Exercise directions: Would you write out the lines below exactly, from the one containing "Expand the City filter dropdown" to the very last, but without the pictures?

::: Record extracts

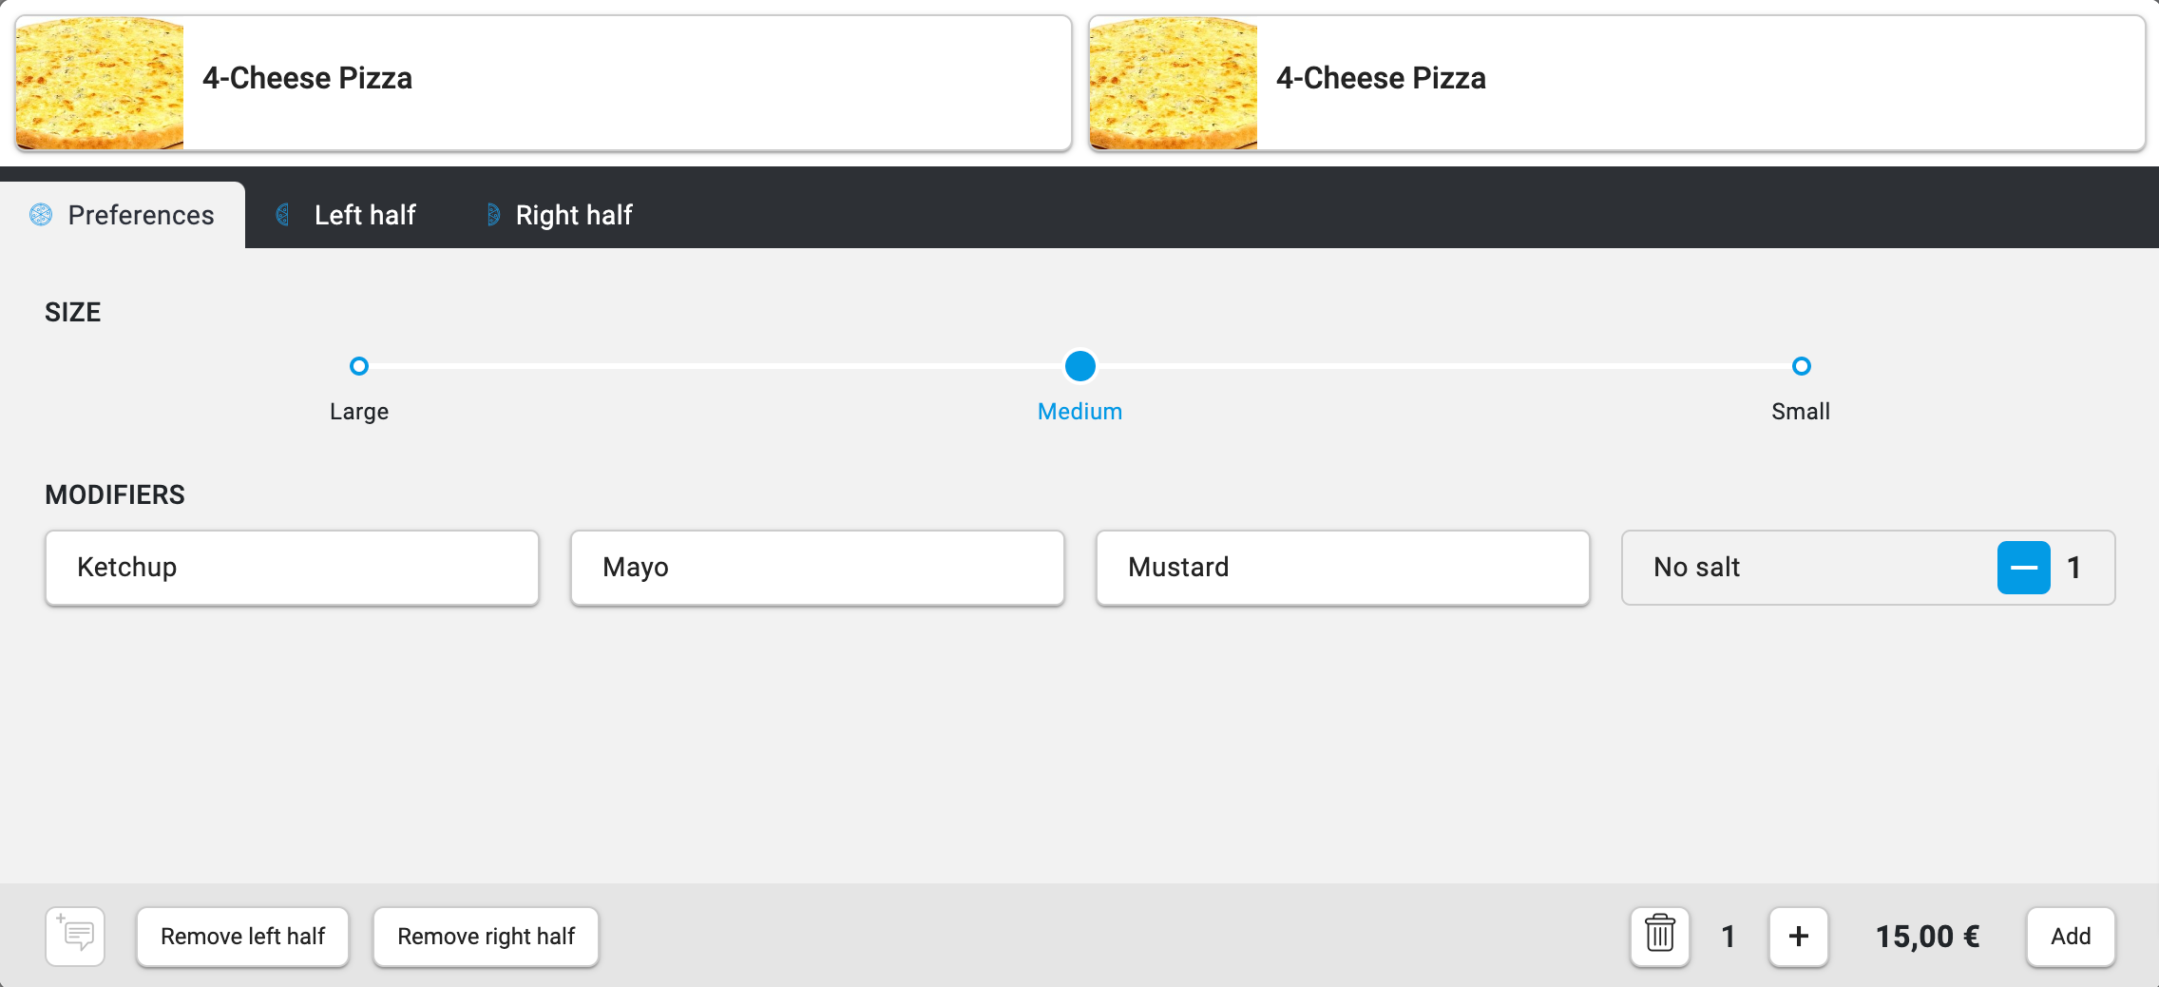Image resolution: width=2159 pixels, height=987 pixels.
Task: Click the right 4-Cheese Pizza thumbnail image
Action: point(1174,83)
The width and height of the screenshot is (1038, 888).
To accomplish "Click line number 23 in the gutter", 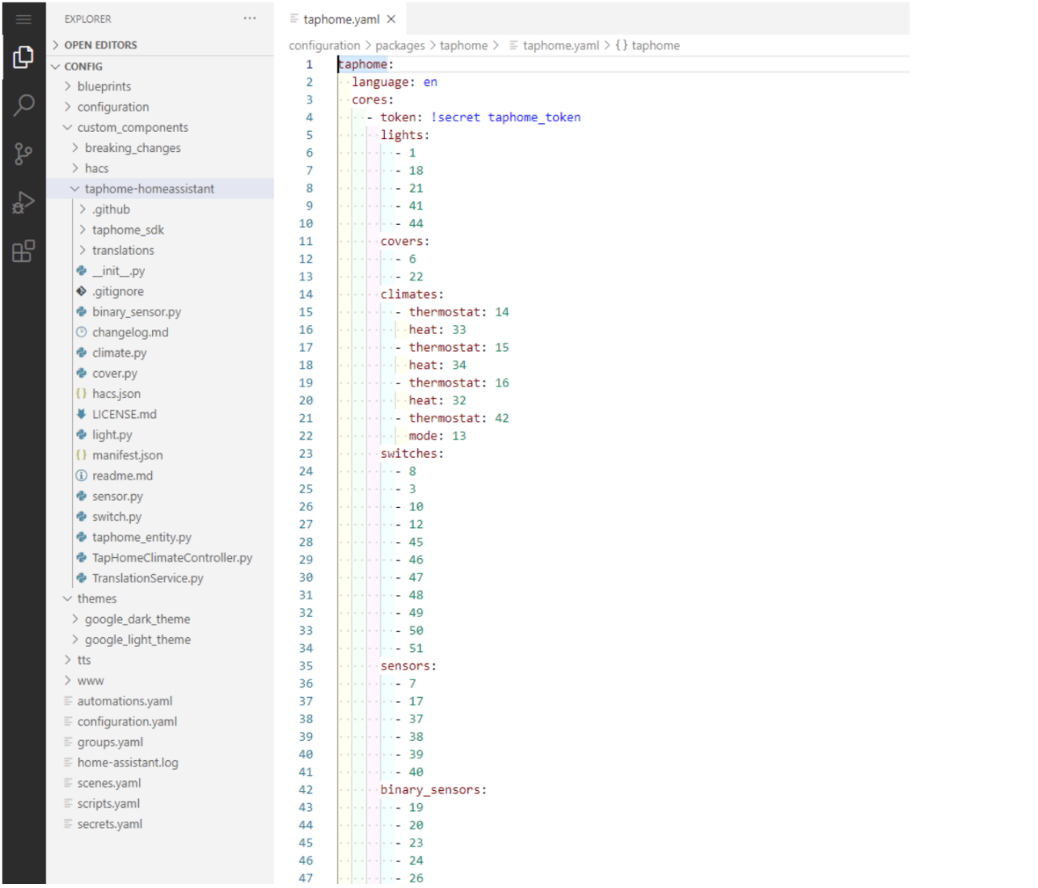I will tap(306, 454).
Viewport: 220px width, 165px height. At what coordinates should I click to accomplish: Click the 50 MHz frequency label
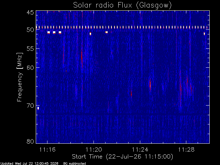(x=30, y=30)
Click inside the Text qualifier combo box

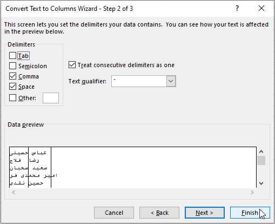click(x=139, y=81)
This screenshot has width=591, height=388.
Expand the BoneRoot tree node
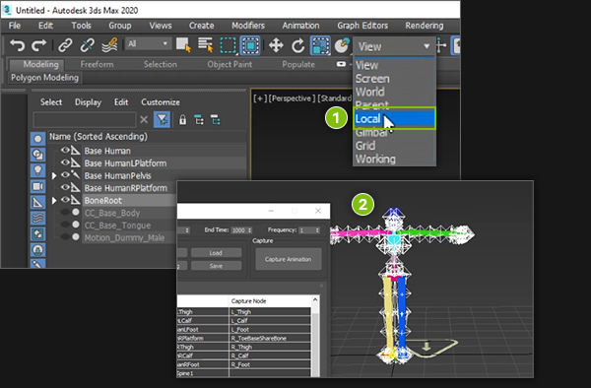(x=54, y=201)
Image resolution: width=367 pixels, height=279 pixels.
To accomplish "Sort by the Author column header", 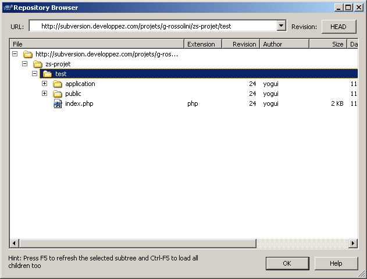I will point(284,44).
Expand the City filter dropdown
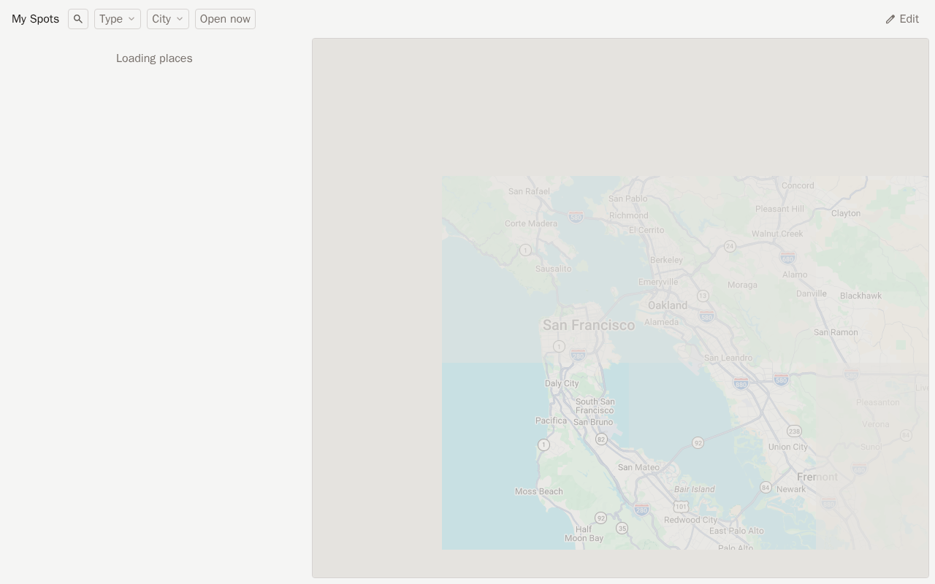 click(x=167, y=19)
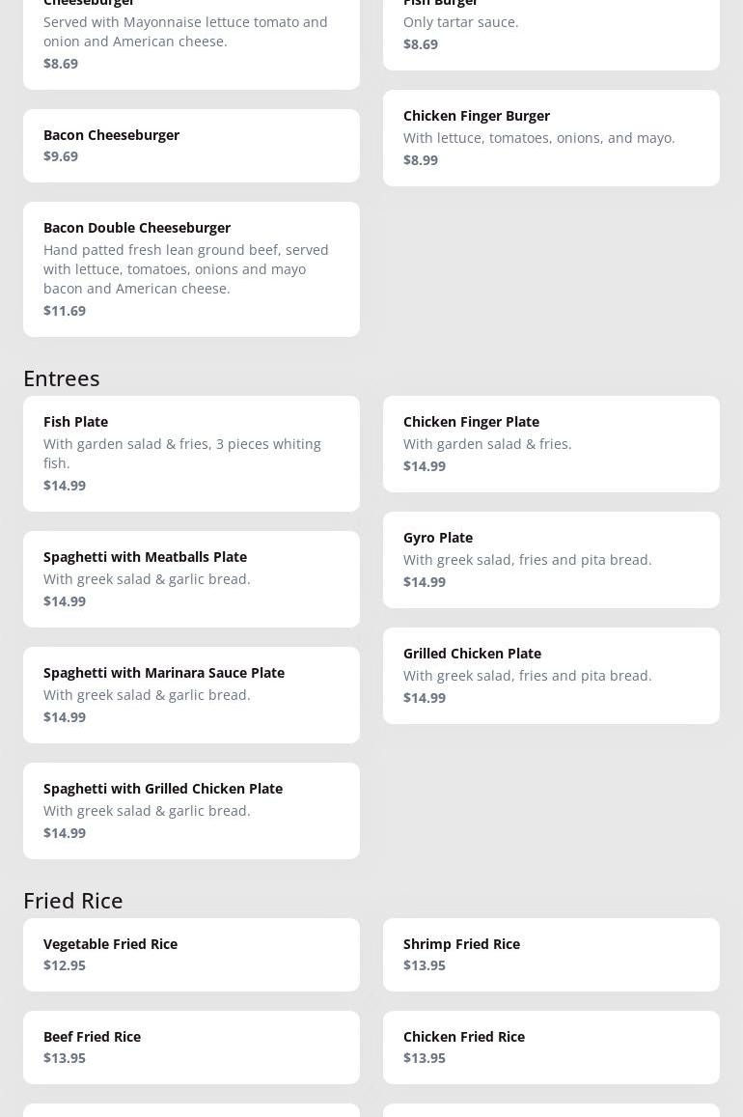This screenshot has height=1117, width=743.
Task: Click the Fish Burger card with tartar sauce
Action: (551, 29)
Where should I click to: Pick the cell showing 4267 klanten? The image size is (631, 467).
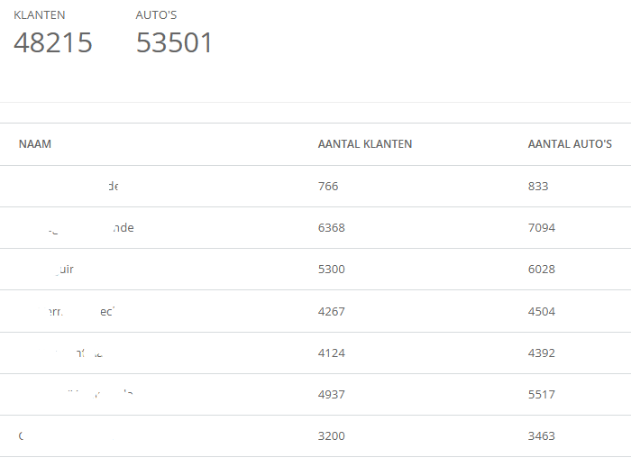tap(332, 312)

::::::

Answer:
Expand the City filter dropdown
 click(x=167, y=19)
This screenshot has height=1117, width=743.
Task: Click the Fish Burger card with tartar sauce
Action: (551, 29)
Where should I click to: Pick the cell showing 4267 klanten? The image size is (631, 467).
tap(332, 312)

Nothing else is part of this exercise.